__RECORDS__.
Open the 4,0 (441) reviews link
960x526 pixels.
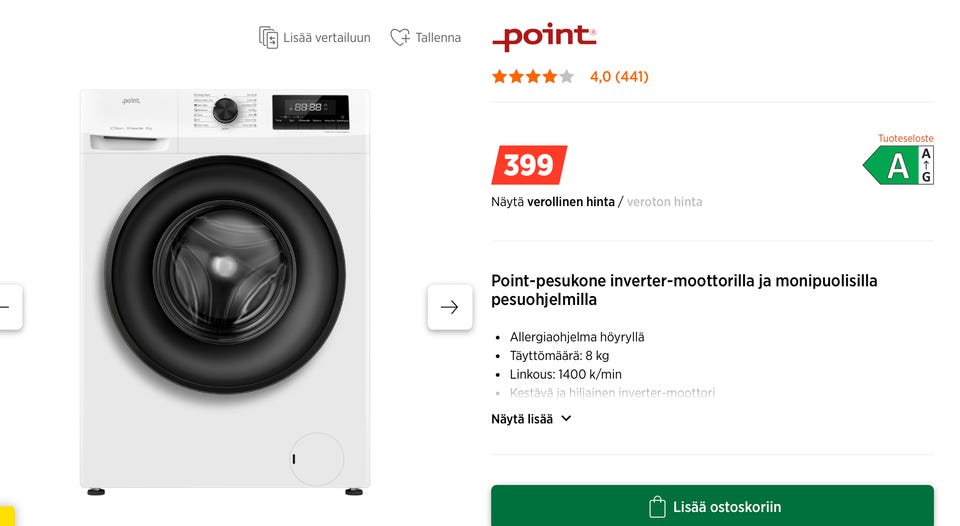point(619,76)
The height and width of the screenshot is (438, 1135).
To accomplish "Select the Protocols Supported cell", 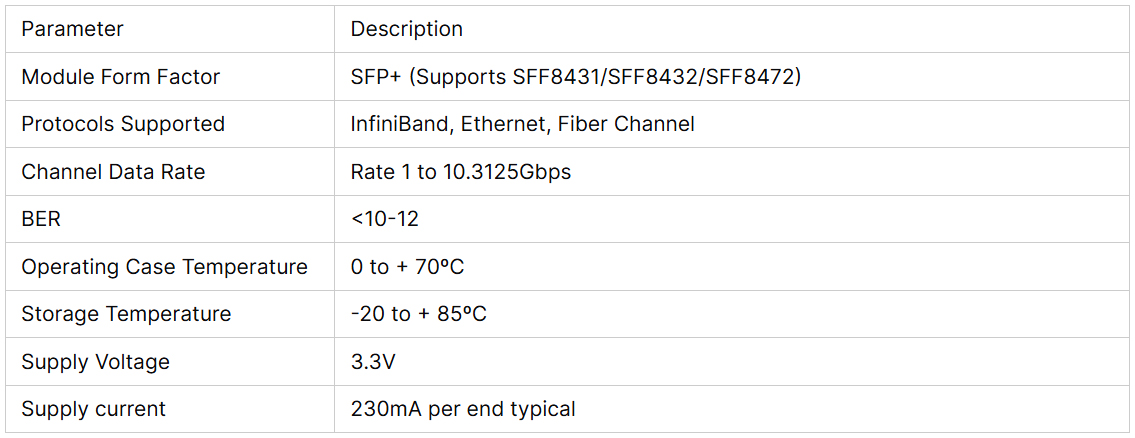I will coord(122,124).
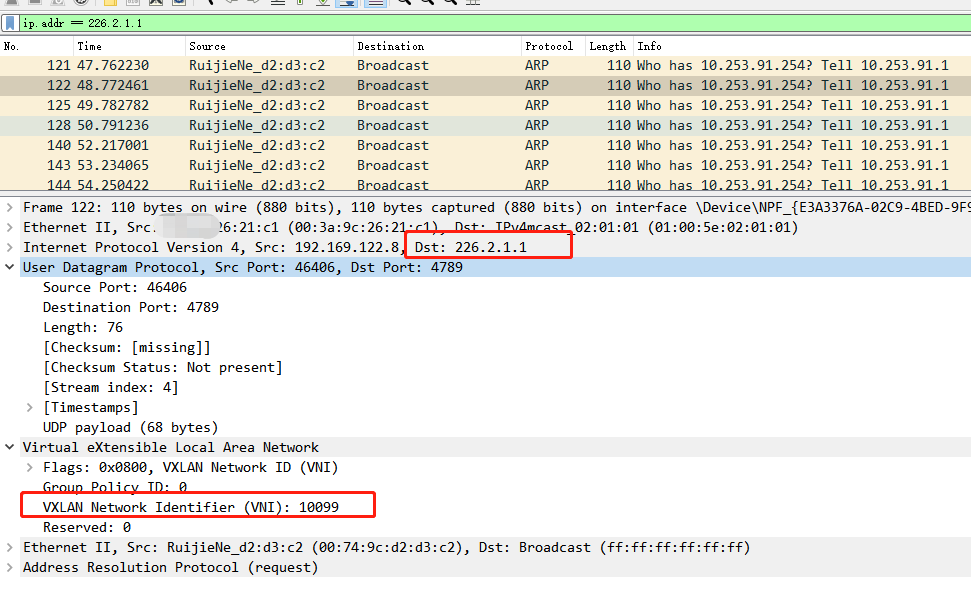Expand the VXLAN Flags 0x0800 node
This screenshot has height=596, width=971.
(30, 467)
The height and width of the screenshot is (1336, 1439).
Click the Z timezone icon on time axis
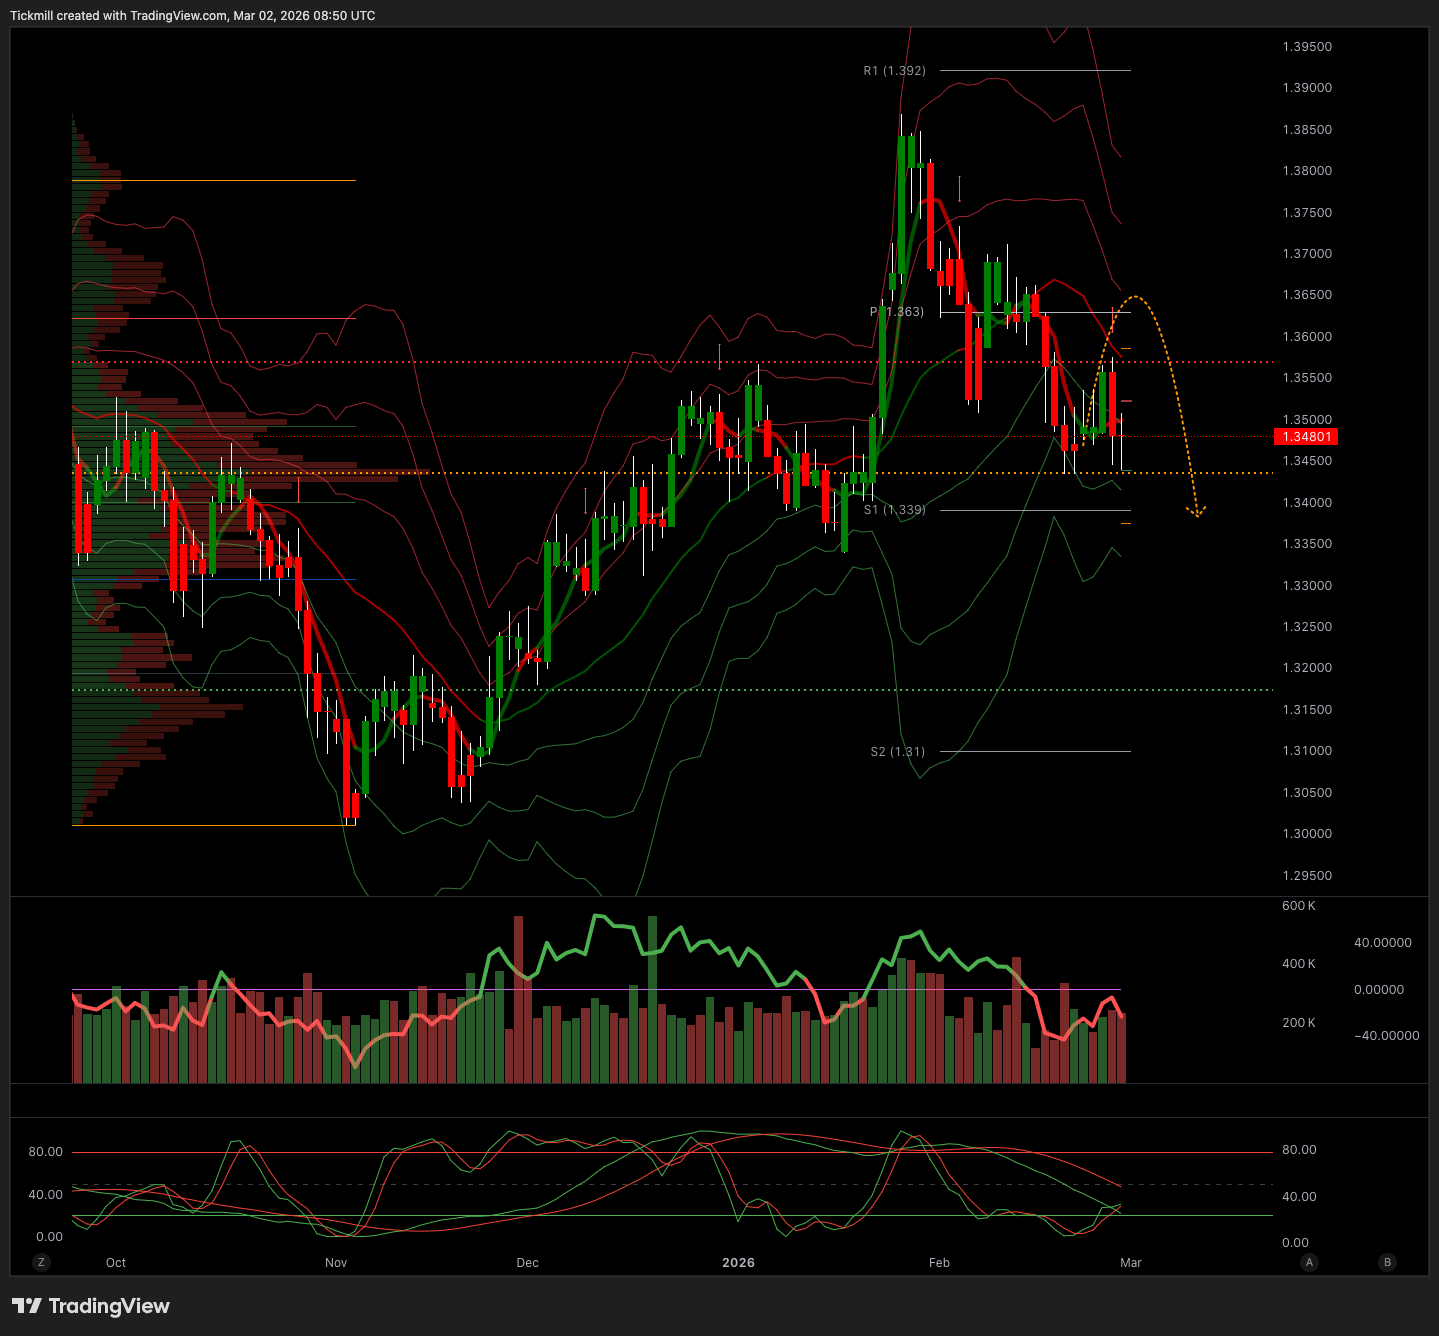tap(41, 1262)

__WHAT YOU ARE ASKED TO DO__. Without any pictures, reproduce the lines from the first one in the material through the line that has "The height and width of the screenshot is (438, 1135).", exactly as they appear.

__SOLUTION FOR THIS PROBLEM__.
Open the 4,0 (441) reviews link
960x526 pixels.
point(619,76)
The height and width of the screenshot is (438, 1135).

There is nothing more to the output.